The latest release of hermes-memory-installer carries a targeted fix: memory sidecar modules are now properly loaded from runtime scripts. This change corrects an inconsistency where sidecar modules—small wrappers that attach to Hermes memory management hooks—were initialized during build time but not activated in the runtime script context. For developers who depend on accurate memory profiling in production or debug builds, this fix closes a subtle but critical gap.
Hermes-memory-installer is a tool that configures the Hermes JavaScript engine to surface fine-grained memory allocation events, GC cycles, and heap snapshots through pluggable sidecar modules. These modules are designed to be environment-aware, attaching to the engine when the runtime script executes. Prior to this fix, the installer would reference sidecar paths in the build configuration but fail to ensure they were required from the runtime entry point. The result: sidecar modules were often skipped entirely, leading to false negatives in memory monitoring or crashes when profiling APIs were called but no sidecar was registered.
The fix itself is straightforward but impactful. The installer now injects a require call for each sidecar module into the generated runtime script, not just the build assets. This guarantees that the module is loaded and initialized synchronously when the engine starts, before any application code runs. The change touches the core code generation logic inside hermes-memory-installer that produces the final runtime configuration bundle.
Consider the typical usage pattern. Before the fix, a developer might define a custom sidecar that tracks native allocation sizes:
// Runtime entry script (before fix)
const { createMemorySidecar } = require('hermes-memory-installer');
// Sidecar is created but not automatically attached to runtime
// module.exports.boot = ... // sidecar often missing
After the update, the installer handles this automatically:
// Generated runtime bootstrap (after fix)
const sidecarLoader = require('hermes-memory-installer/sidecar-loader');
const sidecar = sidecarLoader('sidecar-custom-allocation');
// sidecar is now attached to the Hermes engine instance
module.exports.boot = function (engine) {
engine.setMemorySidecar(sidecar);
};
This small shift—loading from runtime scripts rather than relying on build-time placement—changes the activation point from "available at link time" to "registered at engine start." It mirrors the lifecycle that sidecar modules expect: they must be bound to a live engine context, not just to a compiled binary.
For experienced developers, this matters most in hybrid environments where Hermes is used alongside native modules or when running non-standard build toolchains. The old behavior could mask memory reporting bugs that only appear when profiling code runs before the sidecar is fully registered. With this fix, the sidecar lifecycle is deterministic. The installer respects the contract that runtime scripts are the sole source of truth for engine initialization.

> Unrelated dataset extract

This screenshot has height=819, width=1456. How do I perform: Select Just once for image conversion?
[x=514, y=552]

Operationally, upgrading means regenerating the runtime script if you use a custom launcher. The installer will now output a runtime.hermes.js or equivalent file that includes the sidecar require statements. If you manage runtime scripts manually, you must re-run the installer to pick up the fix. No sidecar configuration changes are needed—the update is backward compatible for existing sidecar definitions.
One nuance: while the fix ensures sidecar modules are loaded, it does not change how they are selected. Developers still specify sidecars through the installer's configuration object. The improvement is purely in the load sequence. If you were already using the installer's defaults, the update is transparent. If you had patched around the missing loads, you can now remove those workarounds.

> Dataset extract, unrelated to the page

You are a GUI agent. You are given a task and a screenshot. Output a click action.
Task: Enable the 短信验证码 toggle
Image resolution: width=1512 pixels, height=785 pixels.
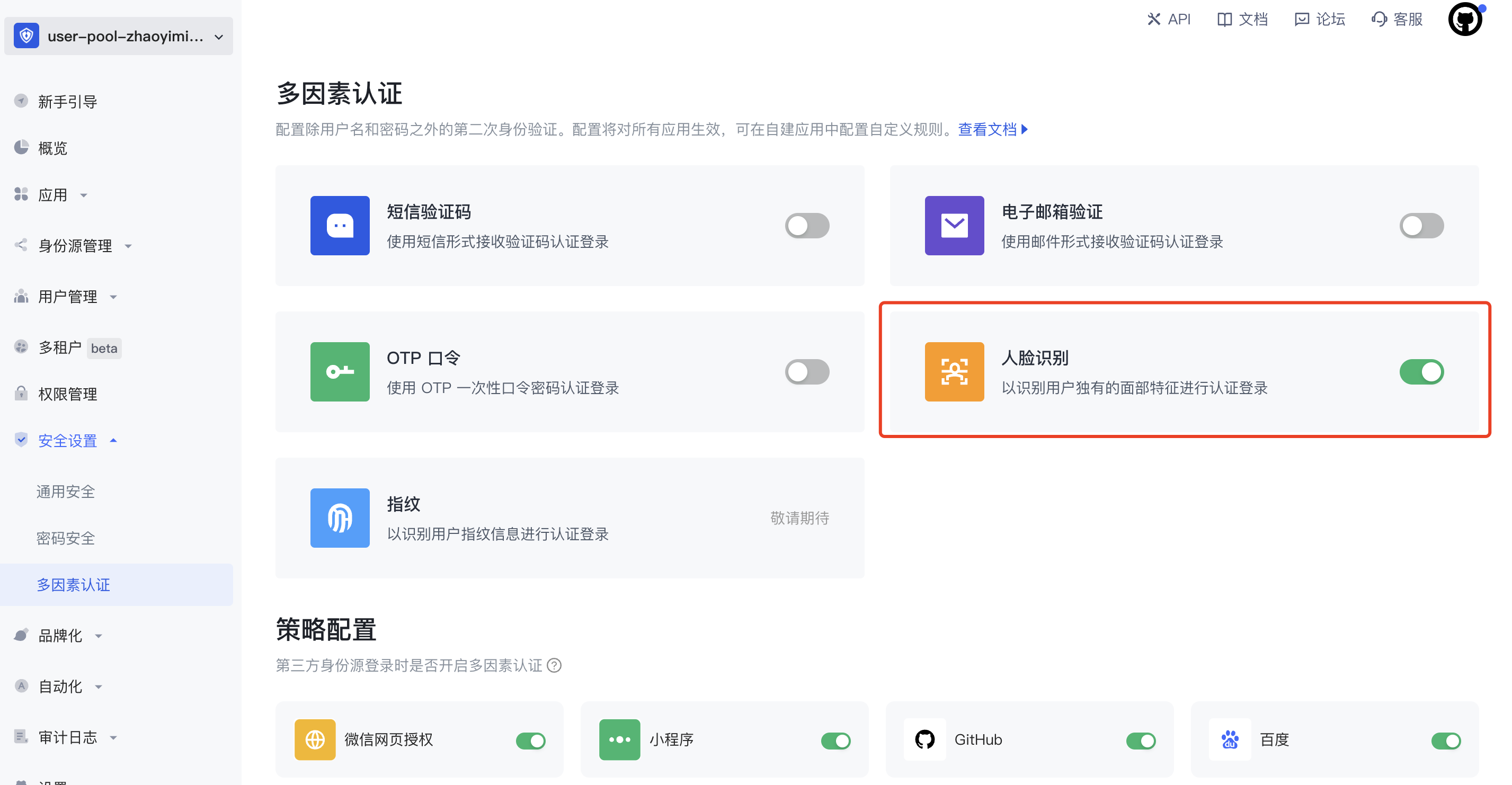tap(807, 225)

The underlying reason the bug existed is that hermes-memory-installer originally separated build and runtime concerns too strictly. Sidecar modules needed to be compiled with engine-specific symbols, so they were handled during the build phase. But the engine only activates sidecars when a runtime script calls the registration function. The two steps were never properly linked. This fix bridges that gap without adding new APIs.
From a performance perspective, loading from runtime scripts adds negligible startup overhead—sidecar modules are small and initialization is eager but cheap. The larger benefit is correctness: memory tracking now works reliably on first access, regardless of how the application's own initialization code is ordered.

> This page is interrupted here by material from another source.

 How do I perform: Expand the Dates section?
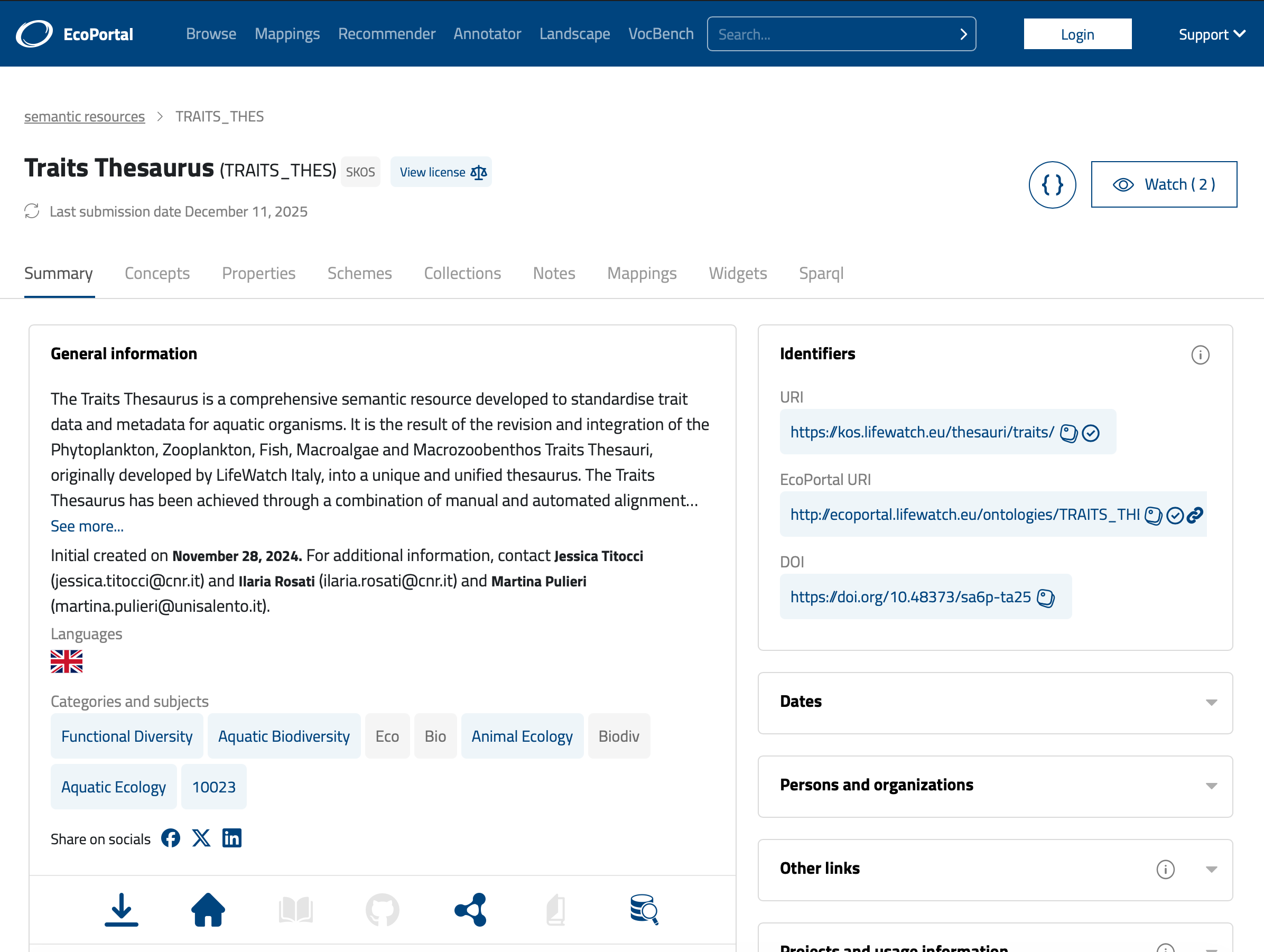pos(1211,702)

For teams debugging React Native apps with heavy JS execution, this fix eliminates a common source of confusion where memory tools reported "sidecar not found" errors only in specific builds. With the sidecar guaranteed to be loaded from the runtime script, those errors should become rare.
In summary, this update makes hermes-memory-installer more predictable by enforcing a simple rule: sidecar modules must be registered by the runtime script, not assumed from the build. If you use this installer, regenerate your runtime configuration and verify that sidecar require lines appear in your bootstrapping code. The fix is small in the changelog but large for anyone relying on precise memory introspection in Hermes.